Dada a experiência dos países que se
industrializaram mais na base da força bruta, como nós, e considerados os
poucos casos de nações que conseguirem escapar da renda medíocre, não somos
caso assim lá extravagante. Atualmente, o Brasil figura lá pelo meião do
ranking mundial da renda (PIB) per capita.
Como os dados do crescimento anterior à Segunda Guerra estão sob debate, considere-se o período seguinte. A renda (PIB) per capita dobrou de 1945 a 1961, por aí. Dobrou de novo de 1961 a 1977. Desde então, até 2023, cresceu pouco mais de 60%.
Um resumo da discussão das causas desse
fracasso não caberia em uma centena destas colunas modestas. O motivo aqui é
lembrar os 40 anos dessa travessia no deserto, um número bíblico, 40 anos em
que esperávamos, em algum momento depois de tantas derrotas, uma volta à terra
prometida do crescimento econômico, ao menos. A ideia de civilização de fato já
era um desenho desbotado de alguma ficção modernista ou da agitação sem sentido
ou sem sucesso dos anos 1960.
"Esperávamos": era assim para
nossos seniores e professores, agora aposentados ou mortos, e para a minha
geração, agora pré-idosa ou na década final desse percurso.
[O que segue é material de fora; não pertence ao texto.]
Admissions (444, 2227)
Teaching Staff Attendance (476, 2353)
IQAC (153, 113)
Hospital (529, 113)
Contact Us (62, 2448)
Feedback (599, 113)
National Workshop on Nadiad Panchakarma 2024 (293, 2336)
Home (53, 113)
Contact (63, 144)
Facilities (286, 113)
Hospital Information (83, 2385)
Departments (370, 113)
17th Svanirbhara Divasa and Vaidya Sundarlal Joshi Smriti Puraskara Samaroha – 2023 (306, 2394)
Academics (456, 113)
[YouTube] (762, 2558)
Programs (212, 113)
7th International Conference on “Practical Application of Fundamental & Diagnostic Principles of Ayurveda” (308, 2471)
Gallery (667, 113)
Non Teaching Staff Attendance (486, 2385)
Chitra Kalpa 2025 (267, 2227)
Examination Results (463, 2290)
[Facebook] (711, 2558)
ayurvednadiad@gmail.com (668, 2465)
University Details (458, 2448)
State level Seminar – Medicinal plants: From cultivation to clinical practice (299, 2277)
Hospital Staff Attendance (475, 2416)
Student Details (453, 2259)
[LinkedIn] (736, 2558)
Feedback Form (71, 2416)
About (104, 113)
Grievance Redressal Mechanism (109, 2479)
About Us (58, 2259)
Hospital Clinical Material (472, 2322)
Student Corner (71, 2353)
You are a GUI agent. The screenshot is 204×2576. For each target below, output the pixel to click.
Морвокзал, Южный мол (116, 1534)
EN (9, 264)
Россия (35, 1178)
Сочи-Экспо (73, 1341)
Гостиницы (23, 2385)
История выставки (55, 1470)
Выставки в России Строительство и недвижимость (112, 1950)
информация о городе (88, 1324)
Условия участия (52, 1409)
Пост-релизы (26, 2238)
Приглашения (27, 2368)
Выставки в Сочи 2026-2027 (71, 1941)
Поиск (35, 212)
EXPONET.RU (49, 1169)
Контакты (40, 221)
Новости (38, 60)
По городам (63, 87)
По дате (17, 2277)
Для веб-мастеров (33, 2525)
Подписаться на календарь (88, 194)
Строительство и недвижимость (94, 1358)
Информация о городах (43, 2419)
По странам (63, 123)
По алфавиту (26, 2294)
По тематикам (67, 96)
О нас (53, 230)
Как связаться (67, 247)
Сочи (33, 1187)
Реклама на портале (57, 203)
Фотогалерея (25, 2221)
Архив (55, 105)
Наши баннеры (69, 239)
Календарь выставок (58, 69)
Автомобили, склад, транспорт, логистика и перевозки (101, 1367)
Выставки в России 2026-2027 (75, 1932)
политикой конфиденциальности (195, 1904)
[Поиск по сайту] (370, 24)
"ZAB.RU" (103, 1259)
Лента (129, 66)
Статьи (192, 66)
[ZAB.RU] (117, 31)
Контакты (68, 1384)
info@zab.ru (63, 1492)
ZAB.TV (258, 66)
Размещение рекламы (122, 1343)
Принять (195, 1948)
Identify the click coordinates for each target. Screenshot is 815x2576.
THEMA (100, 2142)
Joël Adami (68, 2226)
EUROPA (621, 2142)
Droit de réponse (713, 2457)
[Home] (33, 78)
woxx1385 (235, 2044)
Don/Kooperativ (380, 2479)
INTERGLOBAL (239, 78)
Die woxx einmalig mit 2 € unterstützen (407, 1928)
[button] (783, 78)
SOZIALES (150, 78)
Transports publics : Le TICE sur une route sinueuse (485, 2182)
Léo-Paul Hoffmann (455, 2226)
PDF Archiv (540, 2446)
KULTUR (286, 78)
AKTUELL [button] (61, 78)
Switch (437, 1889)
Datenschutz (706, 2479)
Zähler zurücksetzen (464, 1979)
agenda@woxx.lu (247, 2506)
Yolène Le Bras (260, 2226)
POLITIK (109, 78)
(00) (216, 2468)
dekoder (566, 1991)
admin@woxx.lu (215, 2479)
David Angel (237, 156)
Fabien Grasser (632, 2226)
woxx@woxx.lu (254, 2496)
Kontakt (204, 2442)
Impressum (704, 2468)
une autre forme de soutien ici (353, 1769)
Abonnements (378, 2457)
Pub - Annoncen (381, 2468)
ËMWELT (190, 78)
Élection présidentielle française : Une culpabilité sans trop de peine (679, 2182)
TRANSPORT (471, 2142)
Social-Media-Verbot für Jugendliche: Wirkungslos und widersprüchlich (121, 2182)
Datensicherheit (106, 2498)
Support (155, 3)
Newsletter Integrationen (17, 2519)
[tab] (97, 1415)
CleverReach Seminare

Há algo de excepcional no nosso resultado
medíocre? Um pecado decisivo? Há o que fazer? Por que não há ação ou reflexão
radical? Depois de 40 anos de devaneio, temos de reconhecer que algo deu muito
errado.
Ainda que a mediocridade econômica seja
comum, há quem tenha se virado melhor. Há o caso óbvio de Coreia do Sul.
Há a China,
que nem rica é, mas saiu de enorme pobreza para se tornar potência tecnológica.
Aqui do lado temos o Chile, que fez a
renda per capita crescer 244% desde 1985 (a brasileira cresceu 58%). Há o caso
da Turquia, que cresceu 245%. Há pelo menos uma dúzia de países com tantos ou
menos recursos do que nós e que se viraram, ao menos.
Desde 1985, a renda per capita brasileira
cresce ao ritmo anual de 1,2%. Dobraria em 58 anos. Então, chegaríamos a um
nível próximo ao da Grécia de hoje (ainda uns 15% mais pobres). Ficamos para
trás em relação à média do mundo.
Os 40 anos de derrota deveriam dar o que
pensar. Os 40 anos do povo de Israel pelo deserto seriam metáfora de um tempo
necessário de conversão, de renovação de espírito, de mudança de mentalidade,
dizem certas interpretações religiosas. A comparação é quase apenas ironia
deprimida, mas tem uma boa pergunta. Nos convertemos no quê?
A mudança social e cultural nos últimos 20
anos foi enorme, mas também nem se arrisca a se tratar disso aqui. Na economia, por
que corremos praticamente atrás do rabo faz já mais de 40 anos? São 40 anos com
ciclos parecidos de altas e baixas, por motivos similares, ciclos que não
redundam em aprendizados, no sentido estrito ou por meio de revolta
transformadora. Isso é uma prova de ignorância (ignorância é não querer saber),
que se soma à nossa precariedade inerte em educação e cultura, coisas que
detestamos.
Depois de 40 anos, deveríamos dar adeus às
ilusões. Ou nos convertemos em uma nação falida sem alarde, encruada, com
estamentos disfarçados, com esmolas que contêm o risco de tumulto maior, o
império do conchavão social implícito?